**WHAT TO PRODUCE:** State how many lines of the records below contain the string "computer", treating uppercase and lowercase as different. Reply with the number only.

(Stored records)
* * * * *

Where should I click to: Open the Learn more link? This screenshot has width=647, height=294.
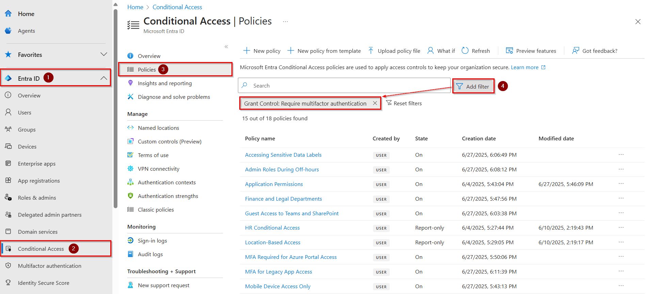coord(524,67)
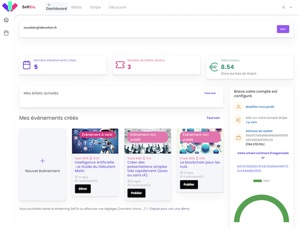
Task: Expand the user account menu top right
Action: [285, 7]
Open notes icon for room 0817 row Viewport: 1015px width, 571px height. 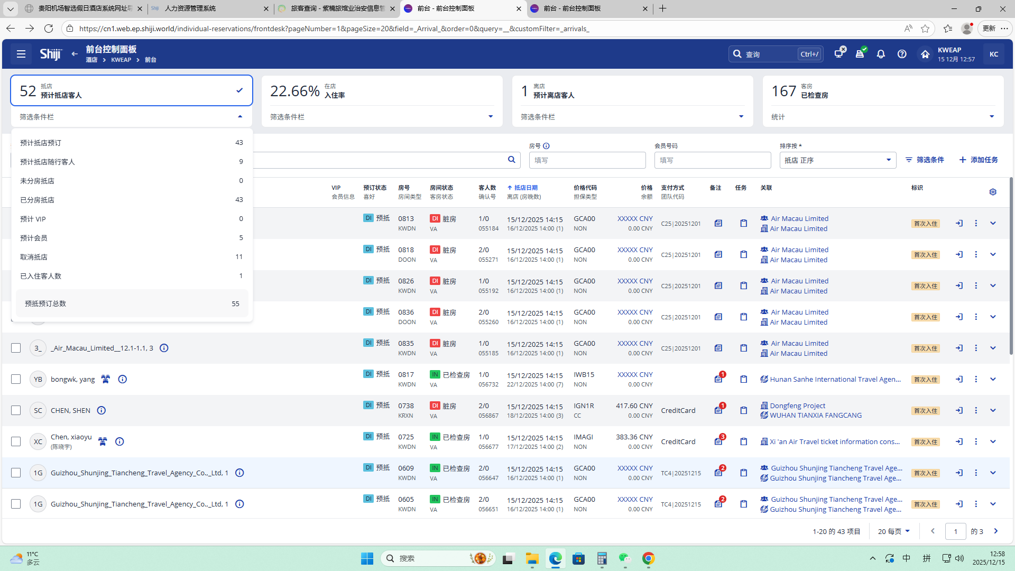tap(718, 379)
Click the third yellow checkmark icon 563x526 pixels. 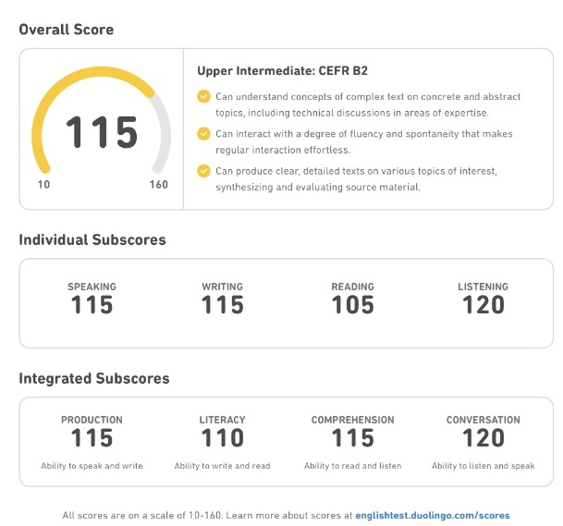[x=203, y=171]
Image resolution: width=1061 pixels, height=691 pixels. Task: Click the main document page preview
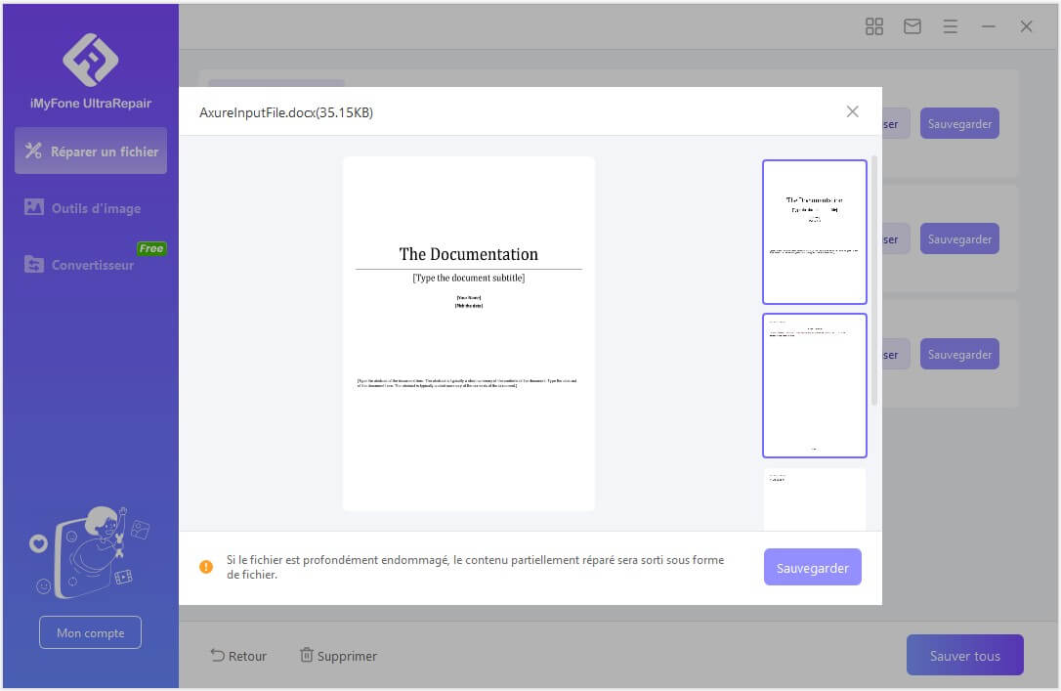click(x=468, y=333)
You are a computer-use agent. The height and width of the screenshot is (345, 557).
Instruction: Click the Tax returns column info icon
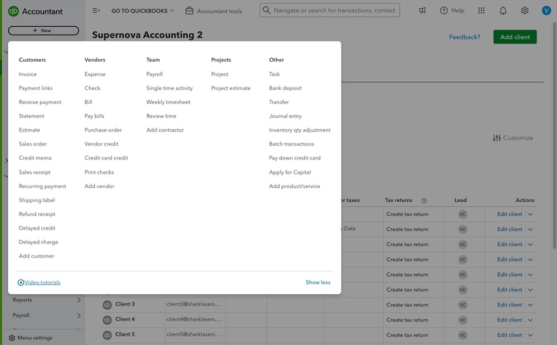[423, 200]
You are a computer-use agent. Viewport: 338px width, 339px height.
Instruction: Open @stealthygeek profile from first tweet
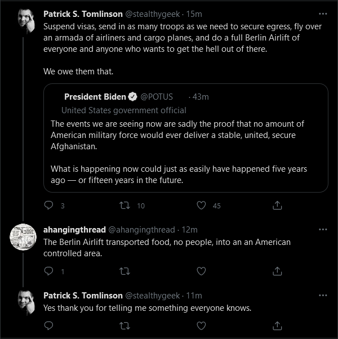coord(153,14)
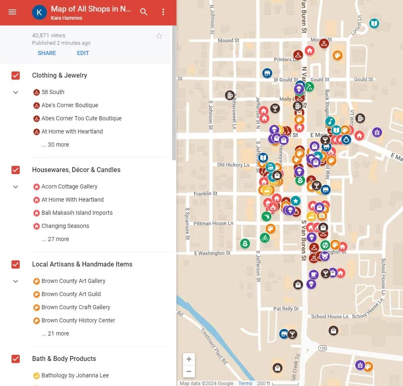Screen dimensions: 403x386
Task: Open the three-dot more options menu
Action: tap(163, 12)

* * * * *

**THE RESPONSE:** 2